The result? They are hands-down the best seafood stuffed mushrooms ever to be introduced to my face! Things got scary for a second after they hit the table… I was convinced someone was going to get forked fighting over the biggest mushrooms on the plate. When P gets back I’m clearly going to have to make him his own plate, because one of us is bound to get stabbed over these mushrooms.

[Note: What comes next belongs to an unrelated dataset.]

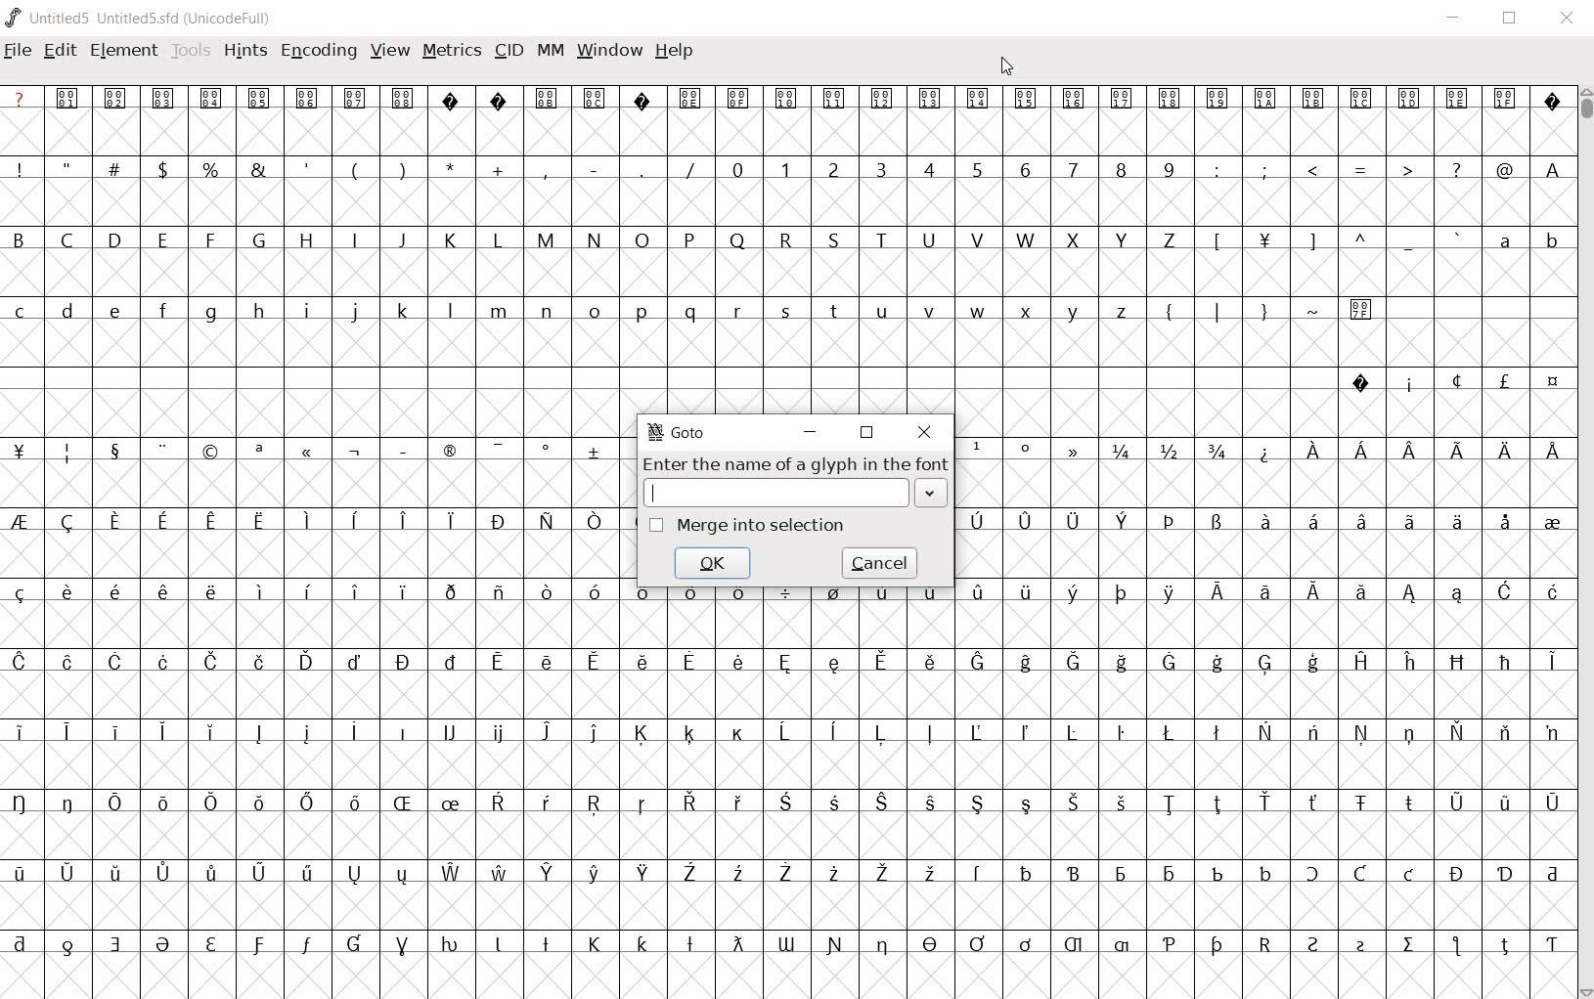  What do you see at coordinates (451, 310) in the screenshot?
I see `l` at bounding box center [451, 310].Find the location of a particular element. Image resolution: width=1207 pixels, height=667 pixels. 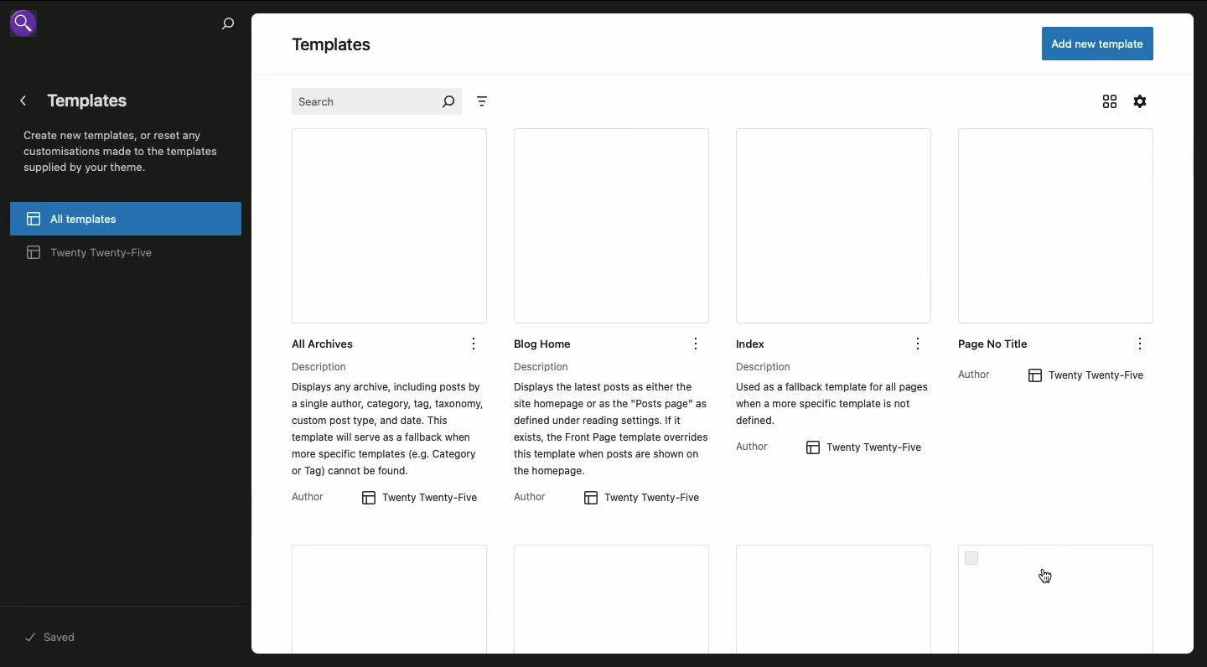

Author  is located at coordinates (979, 374).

What?! I’m protective over my food! It’s absolutely the result of growing up with three hungry siblings. Food was scarce between the four of us and if you wanted a second helping of my mom’s to die for mashed potatoes, you pretty much had to dive for it.
I always won. Always.
And that concludes today’s confession of why I’m a crazy food blogger. Let’s get back to these melt-in-your-mouth mushrooms, shall we?
- 25-30 button mushrooms [I used three 8 oz containers]
- ¼ cup diced red pepper [green works too!]
- ¼ cup diced celery
- ¼ cup diced onion
- 3 button mushrooms, chopped
- 3 cloves of garlic, mined [around 2 TBSP]
- ½ TBSP butter
- ½ tsp old bay seasoning blend
- ¼ tsp garlic powder
- ¼ tsp salt
- ¼ tsp paprika, plus extra for topping
- salt and pepper, to taste
- 4 oz lump crab meat [found in the refrigerated seafood section]
- ½ cup gouda cheese, plus extra for topping
- ¼ cup panko breadcrumbs
- Pre-heat oven to 350 degrees F and line a baking sheet with foil.
- Drizzle foil with a little olive oil or spritz with your favorite cooking spray.
- Remove the stems from your mushrooms and arrange them on the baking sheet.
- Finely dice your veggies and, with a ½ TBSP of butter, saute the celery, onion, and red pepper.
- Towards the end, add your chopped mushrooms and garlic, continue to saute until onions and celery are translucent and tender and mushrooms are fully cooked.
- Season with old bay, garlic powder, paprika, salt, and pepper, stir, and pour into a mixing bowl.
- Add your crab, panko breadcrumbs, and cheese, then mix.
- Spoon mixture into mushroom caps and top with a little extra gouda and paprika.
- Bake for 15-20 minutes or until mushrooms are tender and stuffing is golden.
- Grab a fork and attack!
On second thought, maybe you shouldn’t serve these with forks at all. Fingers are far less stabby.